Po pierwsze na przedstawienie sprawozdania finansowego fundacja ma czas do końca lutego, czy marca, czy nawet dłużej (nie jestem pewna)
Po drugie Met - poza tym, że jest Prezesem Fundacji - jest też człowiekiem... W dodatku "pci" żeńskiej, co ewidentnie wskazuje, że odczuwa tzw emocje - szczególnie tak nieprzyjemnie i bezpodstawnie atakowana. Jak ktoś przesadzi - pewnie nie wytrzymuje i napisze kilka słów do słuchu (do czytu?  😉 )

Proszę uprzejmie, aby tutejsi oponenci, czyli pitoszek, ushia, cyz MonioRek napisali cóż to za przekręty robi Nasza Szkapa?

Wykorzytystywanie koni do DARMOWEJ jazdy - najczęściej w celach zdrowotnych - to żaden zarzut.

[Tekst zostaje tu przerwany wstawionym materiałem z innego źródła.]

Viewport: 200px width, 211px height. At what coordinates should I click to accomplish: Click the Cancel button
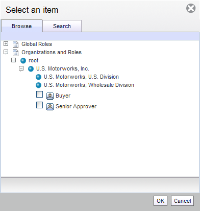tap(182, 201)
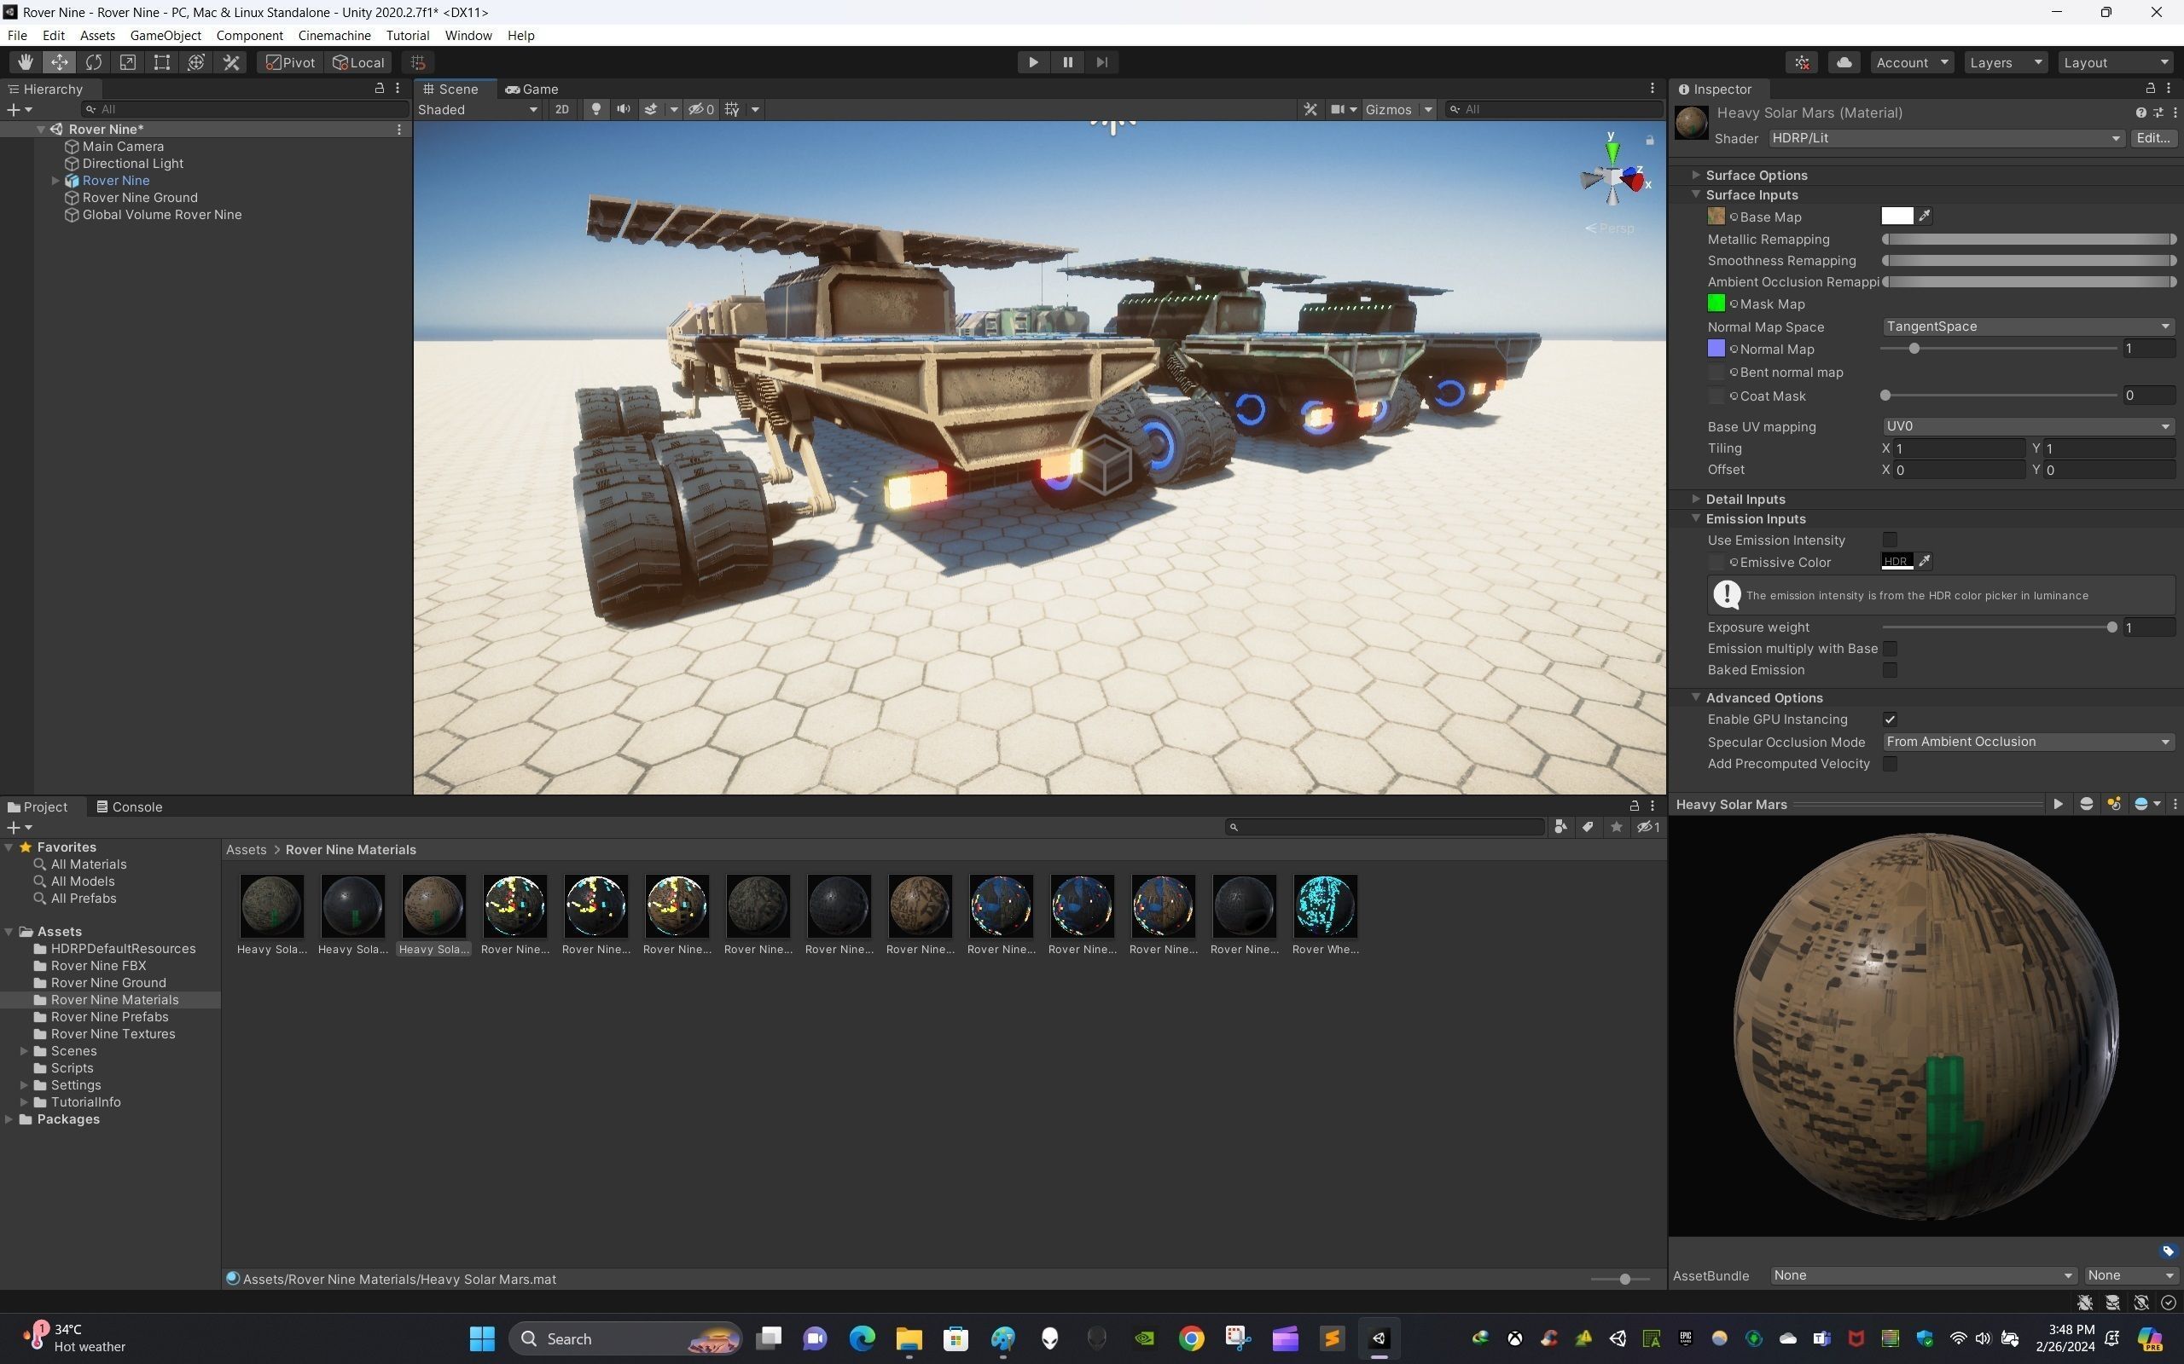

Fundacja nie ma w statucie "wypuszczenia zwierząt na wolność".

Prowadzenie pensjonatu m.in. celem utrzymania koni fundacyjnych... super pomysł - szkoda, ze inni tak nie robią!

Oddawanie koni w adopcję m.in. po to, aby zrobić miejsce i fizycznie i finansowo kolejnym - najlepszy z możliwych pomysł... Koń uratowany i najczęściej wyleczony/odkarmiony - trafia w prywatne ręce, a na jego miejsce można przyjąć i wyleczyć kolejną bidę...
Poczytaj sobie inne fora internetowe albo forum NS o ile Met go jeszcze nie zmoderowała albo nie zablokowała 🙂 Jak ktoś będzie chciał to znajdzie i dowie się jaka jest prawda 🙂

Skoro Met tak kocha swoje konie to dziwne że nie interesuje się ich losem po oddaniu w adopcje 🙂


Jeśli ktoś ma fundacje to tak jak pisałam powinien mieć tyle koni ile jest w stanie utrzymać, nie sztuką jest mieć 10 kiedy nie stać na ich leczenie i utrzymanie! A samemu żyć tak a nie inaczej!


przecież leczy, utrzymuje - czyli ja stać. dobrze zarządza zasobami, wpływami.
i jak ma w końcu żyć? i kim jesteś żeby jej mówić-nakazywać jak ma żyć?


gaga- u nas o sprawozdanie wladze się dopominają na początku roku kolejnego (dostaje pismo dlaczego go się nie wysłało kolo lutego), trzeba je do końca roku przygotowac, tzn... za 2012 trzeba napisać-wysłać do końca 2013. u met raczej tak samo.